Objective:
Reproduce the data verbatim from the line containing "The width and" through the end of the data, omitting the pictures.

_____

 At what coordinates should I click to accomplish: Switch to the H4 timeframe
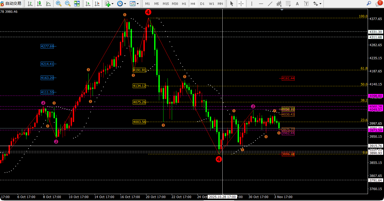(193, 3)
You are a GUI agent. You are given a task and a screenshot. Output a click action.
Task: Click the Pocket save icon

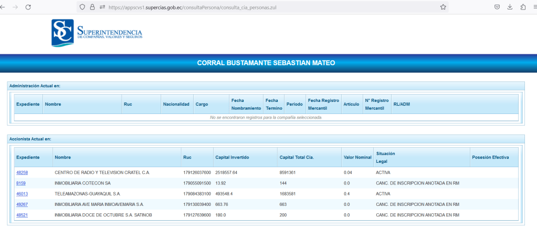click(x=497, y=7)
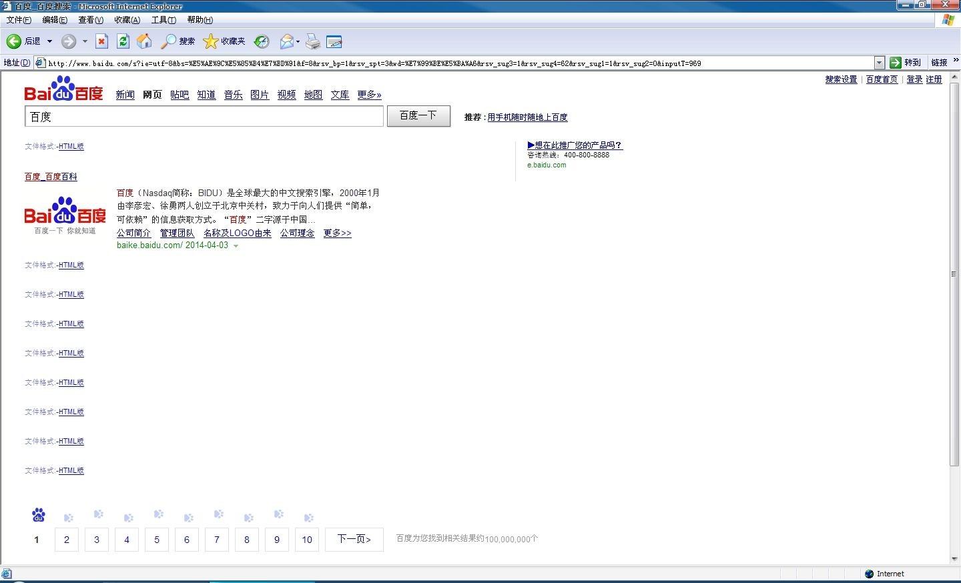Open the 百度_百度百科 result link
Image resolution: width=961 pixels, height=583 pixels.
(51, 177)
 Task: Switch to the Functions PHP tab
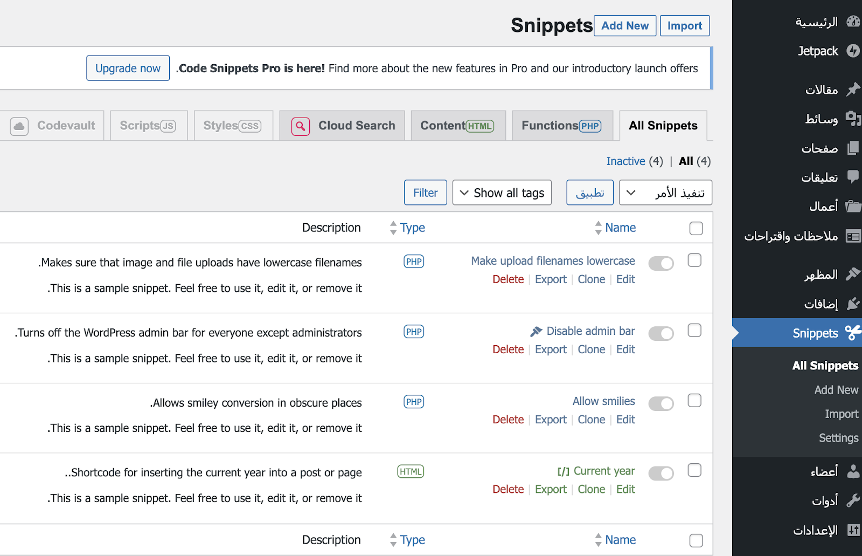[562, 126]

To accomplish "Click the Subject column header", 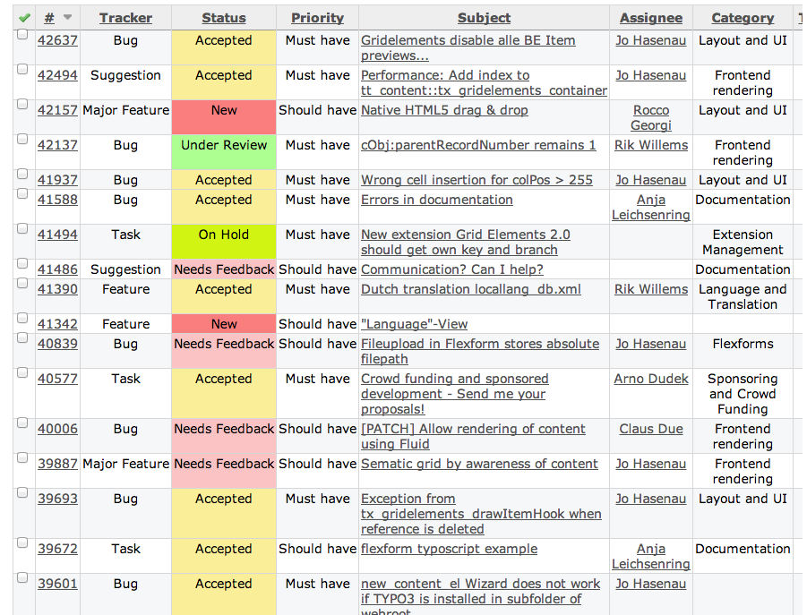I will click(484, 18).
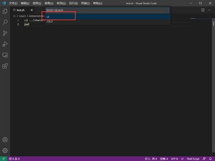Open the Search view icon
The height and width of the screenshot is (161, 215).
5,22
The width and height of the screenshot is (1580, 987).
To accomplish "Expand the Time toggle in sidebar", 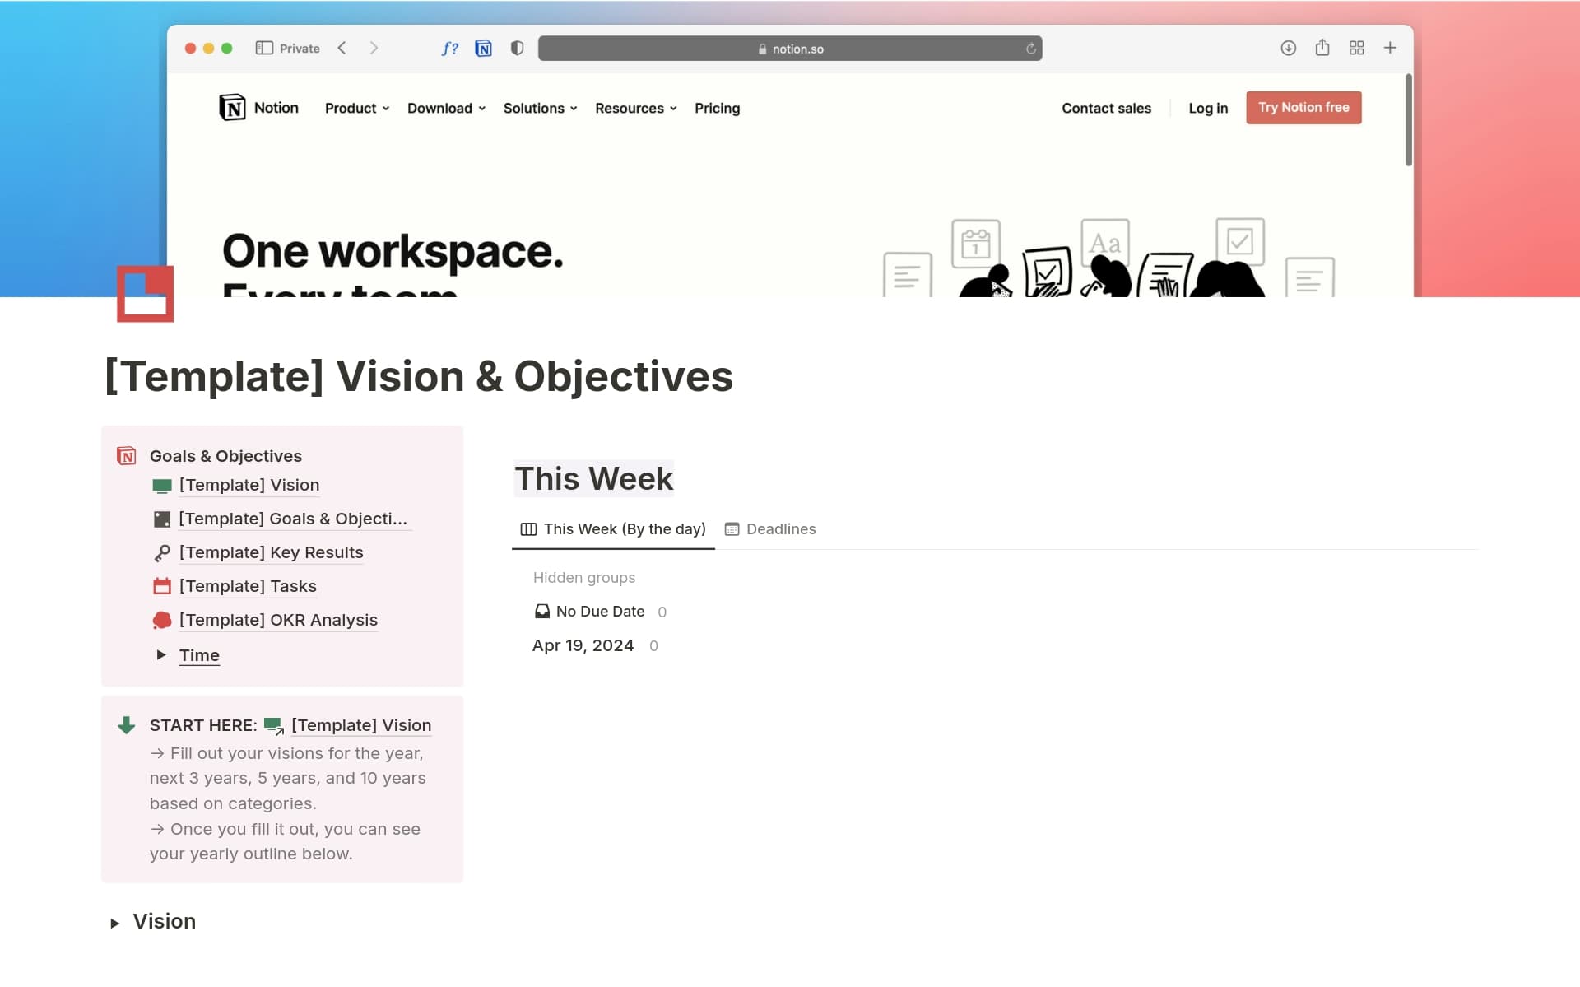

_____

Solution for this problem:
The width and height of the screenshot is (1580, 987).
To accomplish "Expand the Time toggle in sidebar", 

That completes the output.